"""

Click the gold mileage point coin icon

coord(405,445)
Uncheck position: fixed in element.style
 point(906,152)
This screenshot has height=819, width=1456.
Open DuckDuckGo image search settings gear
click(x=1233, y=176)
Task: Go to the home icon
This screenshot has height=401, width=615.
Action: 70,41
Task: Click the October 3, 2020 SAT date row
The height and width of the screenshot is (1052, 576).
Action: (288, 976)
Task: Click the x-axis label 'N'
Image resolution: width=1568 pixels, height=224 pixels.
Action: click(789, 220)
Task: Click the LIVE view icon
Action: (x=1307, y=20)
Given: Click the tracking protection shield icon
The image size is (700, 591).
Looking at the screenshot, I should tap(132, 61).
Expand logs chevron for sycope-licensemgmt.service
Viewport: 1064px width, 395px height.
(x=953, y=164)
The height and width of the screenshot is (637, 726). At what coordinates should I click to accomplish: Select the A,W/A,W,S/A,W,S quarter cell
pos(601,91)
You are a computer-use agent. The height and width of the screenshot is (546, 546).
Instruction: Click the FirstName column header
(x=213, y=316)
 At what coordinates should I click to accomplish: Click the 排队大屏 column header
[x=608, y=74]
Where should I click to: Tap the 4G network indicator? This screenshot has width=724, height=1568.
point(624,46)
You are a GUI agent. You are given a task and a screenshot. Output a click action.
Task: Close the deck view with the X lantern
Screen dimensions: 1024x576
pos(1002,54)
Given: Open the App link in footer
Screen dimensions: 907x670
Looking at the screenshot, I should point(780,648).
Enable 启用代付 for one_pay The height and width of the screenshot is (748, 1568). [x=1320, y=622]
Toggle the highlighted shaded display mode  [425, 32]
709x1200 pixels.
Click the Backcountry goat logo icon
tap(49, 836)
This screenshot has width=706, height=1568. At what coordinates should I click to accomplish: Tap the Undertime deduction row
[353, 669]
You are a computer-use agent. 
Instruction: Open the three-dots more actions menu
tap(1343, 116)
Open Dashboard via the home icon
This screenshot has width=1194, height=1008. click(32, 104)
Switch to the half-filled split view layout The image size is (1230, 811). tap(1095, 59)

"""

Repeat exactly, and only, the lines from the one containing "Open Dashboard via the home icon" through the end of the material.

Open Dashboard via the home icon
This screenshot has width=1194, height=1008. click(32, 104)
Switch to the half-filled split view layout The image size is (1230, 811). tap(1095, 59)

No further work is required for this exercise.